To do:
Copy exactly the lines from the start of the data below through the one that carries "Given: Open Discord", and only those.

Records from a data source:
..........
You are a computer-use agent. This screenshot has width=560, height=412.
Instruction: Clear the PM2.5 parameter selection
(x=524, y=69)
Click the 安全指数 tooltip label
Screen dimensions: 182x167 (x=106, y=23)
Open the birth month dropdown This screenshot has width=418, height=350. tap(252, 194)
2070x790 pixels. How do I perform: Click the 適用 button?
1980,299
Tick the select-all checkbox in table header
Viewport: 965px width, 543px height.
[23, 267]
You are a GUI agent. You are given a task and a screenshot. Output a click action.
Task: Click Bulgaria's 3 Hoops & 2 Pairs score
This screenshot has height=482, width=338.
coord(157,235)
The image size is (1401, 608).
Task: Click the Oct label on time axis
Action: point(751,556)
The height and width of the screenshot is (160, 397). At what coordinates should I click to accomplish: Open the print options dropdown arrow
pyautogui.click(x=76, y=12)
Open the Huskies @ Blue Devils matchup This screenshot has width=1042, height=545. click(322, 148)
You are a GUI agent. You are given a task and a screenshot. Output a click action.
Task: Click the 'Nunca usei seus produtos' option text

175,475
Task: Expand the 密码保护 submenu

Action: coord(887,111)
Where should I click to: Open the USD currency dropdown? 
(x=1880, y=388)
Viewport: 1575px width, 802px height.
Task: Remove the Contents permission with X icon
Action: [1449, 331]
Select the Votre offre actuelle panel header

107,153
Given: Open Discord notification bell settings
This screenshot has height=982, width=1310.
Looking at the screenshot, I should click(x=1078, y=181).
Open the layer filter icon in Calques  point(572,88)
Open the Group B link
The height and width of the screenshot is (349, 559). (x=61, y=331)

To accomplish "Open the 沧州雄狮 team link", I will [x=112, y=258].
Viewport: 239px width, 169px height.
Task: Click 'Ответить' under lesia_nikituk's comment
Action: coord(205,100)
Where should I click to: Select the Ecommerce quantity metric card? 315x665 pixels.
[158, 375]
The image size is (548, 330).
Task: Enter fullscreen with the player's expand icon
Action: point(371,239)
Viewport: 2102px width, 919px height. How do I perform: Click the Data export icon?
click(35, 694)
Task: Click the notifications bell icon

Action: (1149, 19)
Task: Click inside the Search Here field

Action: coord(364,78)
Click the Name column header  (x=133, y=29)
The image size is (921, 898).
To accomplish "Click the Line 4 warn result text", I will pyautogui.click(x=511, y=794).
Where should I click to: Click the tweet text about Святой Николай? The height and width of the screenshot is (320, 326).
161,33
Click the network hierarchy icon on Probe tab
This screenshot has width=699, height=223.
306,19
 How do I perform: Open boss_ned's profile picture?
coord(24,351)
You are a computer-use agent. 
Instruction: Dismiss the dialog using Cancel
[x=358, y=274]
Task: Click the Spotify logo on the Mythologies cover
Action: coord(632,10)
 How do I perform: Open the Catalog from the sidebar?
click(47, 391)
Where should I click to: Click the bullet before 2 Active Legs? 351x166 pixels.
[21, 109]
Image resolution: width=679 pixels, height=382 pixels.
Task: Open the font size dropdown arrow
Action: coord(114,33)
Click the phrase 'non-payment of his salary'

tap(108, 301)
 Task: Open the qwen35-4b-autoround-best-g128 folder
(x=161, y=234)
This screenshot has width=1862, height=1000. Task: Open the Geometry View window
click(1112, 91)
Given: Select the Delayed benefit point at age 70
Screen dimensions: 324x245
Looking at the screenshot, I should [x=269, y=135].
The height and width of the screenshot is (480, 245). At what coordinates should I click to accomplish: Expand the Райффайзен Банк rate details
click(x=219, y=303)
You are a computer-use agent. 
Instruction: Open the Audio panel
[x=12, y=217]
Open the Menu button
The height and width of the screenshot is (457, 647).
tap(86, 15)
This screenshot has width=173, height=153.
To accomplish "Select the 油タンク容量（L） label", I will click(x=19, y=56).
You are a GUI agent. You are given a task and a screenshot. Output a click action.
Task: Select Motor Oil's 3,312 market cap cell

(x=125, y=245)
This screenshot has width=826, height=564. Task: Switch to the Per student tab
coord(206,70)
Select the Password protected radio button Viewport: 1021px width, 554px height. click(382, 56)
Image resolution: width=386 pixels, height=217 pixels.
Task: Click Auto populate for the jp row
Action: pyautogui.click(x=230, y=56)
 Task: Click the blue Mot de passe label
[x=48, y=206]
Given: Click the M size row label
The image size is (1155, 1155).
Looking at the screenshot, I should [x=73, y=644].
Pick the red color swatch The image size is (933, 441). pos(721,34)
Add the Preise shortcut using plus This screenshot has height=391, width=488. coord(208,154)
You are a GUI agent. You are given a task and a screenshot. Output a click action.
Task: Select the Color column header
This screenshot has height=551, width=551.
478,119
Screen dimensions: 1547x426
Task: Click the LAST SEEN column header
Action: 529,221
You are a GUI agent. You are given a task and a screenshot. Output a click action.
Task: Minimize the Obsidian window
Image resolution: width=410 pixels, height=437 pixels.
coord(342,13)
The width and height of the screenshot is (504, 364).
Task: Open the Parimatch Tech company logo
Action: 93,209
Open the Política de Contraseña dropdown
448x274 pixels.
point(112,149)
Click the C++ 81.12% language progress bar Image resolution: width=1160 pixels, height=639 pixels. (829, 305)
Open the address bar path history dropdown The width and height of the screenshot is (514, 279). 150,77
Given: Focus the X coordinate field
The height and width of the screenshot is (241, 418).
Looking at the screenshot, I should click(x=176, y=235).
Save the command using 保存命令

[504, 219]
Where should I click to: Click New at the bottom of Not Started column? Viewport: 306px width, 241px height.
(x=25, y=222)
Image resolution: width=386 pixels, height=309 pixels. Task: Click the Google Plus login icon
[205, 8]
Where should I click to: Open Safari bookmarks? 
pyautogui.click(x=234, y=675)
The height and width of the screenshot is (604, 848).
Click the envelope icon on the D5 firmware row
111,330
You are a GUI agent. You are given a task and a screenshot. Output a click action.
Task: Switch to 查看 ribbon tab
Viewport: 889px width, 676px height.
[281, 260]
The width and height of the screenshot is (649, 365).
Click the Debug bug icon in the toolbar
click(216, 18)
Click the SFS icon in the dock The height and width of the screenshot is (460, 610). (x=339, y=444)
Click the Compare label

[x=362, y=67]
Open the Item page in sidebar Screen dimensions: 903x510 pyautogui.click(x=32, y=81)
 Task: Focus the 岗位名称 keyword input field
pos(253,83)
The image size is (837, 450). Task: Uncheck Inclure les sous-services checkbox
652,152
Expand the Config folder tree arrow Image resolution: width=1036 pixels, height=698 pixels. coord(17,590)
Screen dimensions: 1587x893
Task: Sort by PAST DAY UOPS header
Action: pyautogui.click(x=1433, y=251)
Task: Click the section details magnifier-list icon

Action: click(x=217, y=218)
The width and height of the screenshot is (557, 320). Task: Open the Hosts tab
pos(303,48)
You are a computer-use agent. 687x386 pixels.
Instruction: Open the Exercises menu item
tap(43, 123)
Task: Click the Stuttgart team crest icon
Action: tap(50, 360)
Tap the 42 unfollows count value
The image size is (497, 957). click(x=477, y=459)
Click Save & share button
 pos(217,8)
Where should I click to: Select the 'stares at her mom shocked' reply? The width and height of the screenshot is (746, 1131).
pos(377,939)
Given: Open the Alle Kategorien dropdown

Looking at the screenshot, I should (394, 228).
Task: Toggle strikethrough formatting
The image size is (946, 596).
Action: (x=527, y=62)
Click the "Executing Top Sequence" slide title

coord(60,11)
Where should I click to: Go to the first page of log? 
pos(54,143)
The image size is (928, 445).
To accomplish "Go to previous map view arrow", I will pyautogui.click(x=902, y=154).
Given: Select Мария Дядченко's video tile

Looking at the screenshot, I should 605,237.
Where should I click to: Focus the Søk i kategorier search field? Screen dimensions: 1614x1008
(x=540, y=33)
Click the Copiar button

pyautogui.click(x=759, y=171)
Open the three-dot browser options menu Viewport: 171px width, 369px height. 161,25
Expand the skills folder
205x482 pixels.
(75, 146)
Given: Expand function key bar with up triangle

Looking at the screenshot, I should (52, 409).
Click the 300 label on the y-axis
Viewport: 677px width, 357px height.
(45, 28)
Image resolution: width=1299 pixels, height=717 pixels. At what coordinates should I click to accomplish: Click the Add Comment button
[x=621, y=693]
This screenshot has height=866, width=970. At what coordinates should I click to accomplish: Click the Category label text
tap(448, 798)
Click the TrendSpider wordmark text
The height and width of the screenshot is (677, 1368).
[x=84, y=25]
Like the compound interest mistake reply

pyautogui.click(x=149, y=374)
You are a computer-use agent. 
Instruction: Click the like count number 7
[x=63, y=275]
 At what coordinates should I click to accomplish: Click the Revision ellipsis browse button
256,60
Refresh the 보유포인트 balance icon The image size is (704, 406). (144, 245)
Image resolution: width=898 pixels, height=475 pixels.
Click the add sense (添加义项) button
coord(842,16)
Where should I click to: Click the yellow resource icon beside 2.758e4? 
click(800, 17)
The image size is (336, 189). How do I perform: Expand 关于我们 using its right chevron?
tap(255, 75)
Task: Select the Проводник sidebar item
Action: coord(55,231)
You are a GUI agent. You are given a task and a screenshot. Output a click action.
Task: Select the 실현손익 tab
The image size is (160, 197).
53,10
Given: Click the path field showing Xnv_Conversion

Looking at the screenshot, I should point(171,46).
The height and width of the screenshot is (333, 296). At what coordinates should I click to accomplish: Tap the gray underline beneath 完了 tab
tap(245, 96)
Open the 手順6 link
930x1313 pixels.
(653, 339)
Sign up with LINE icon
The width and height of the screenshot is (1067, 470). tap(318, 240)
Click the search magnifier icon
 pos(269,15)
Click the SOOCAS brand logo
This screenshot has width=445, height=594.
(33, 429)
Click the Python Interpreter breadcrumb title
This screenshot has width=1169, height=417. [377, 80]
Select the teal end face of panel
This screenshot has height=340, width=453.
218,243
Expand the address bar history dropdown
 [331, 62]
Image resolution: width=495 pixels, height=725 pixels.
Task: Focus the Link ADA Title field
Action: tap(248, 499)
..........
Result:
You are a computer-use agent. This screenshot has width=560, height=412.
Instruction: Clear the PM2.5 parameter selection
(x=524, y=69)
Click the 安全指数 tooltip label
Screen dimensions: 182x167 (x=106, y=23)
Open the birth month dropdown This screenshot has width=418, height=350. tap(252, 194)
2070x790 pixels. How do I perform: Click the 適用 button?
1980,299
Tick the select-all checkbox in table header
Viewport: 965px width, 543px height.
[23, 267]
You are a GUI agent. You are given a task and a screenshot. Output a click action.
Task: Click Bulgaria's 3 Hoops & 2 Pairs score
This screenshot has height=482, width=338.
coord(157,235)
The image size is (1401, 608).
Task: Click the Oct label on time axis
Action: point(751,556)
The height and width of the screenshot is (160, 397). At what coordinates should I click to accomplish: Open the print options dropdown arrow
pyautogui.click(x=76, y=12)
Open the Huskies @ Blue Devils matchup This screenshot has width=1042, height=545. click(322, 148)
You are a GUI agent. You are given a task and a screenshot. Output a click action.
Task: Click the 'Nunca usei seus produtos' option text

175,475
Task: Expand the 密码保护 submenu

Action: coord(887,111)
Where should I click to: Open the USD currency dropdown? 
(x=1880, y=388)
Viewport: 1575px width, 802px height.
Task: Remove the Contents permission with X icon
Action: [1449, 331]
Select the Votre offre actuelle panel header

107,153
Given: Open Discord notification bell settings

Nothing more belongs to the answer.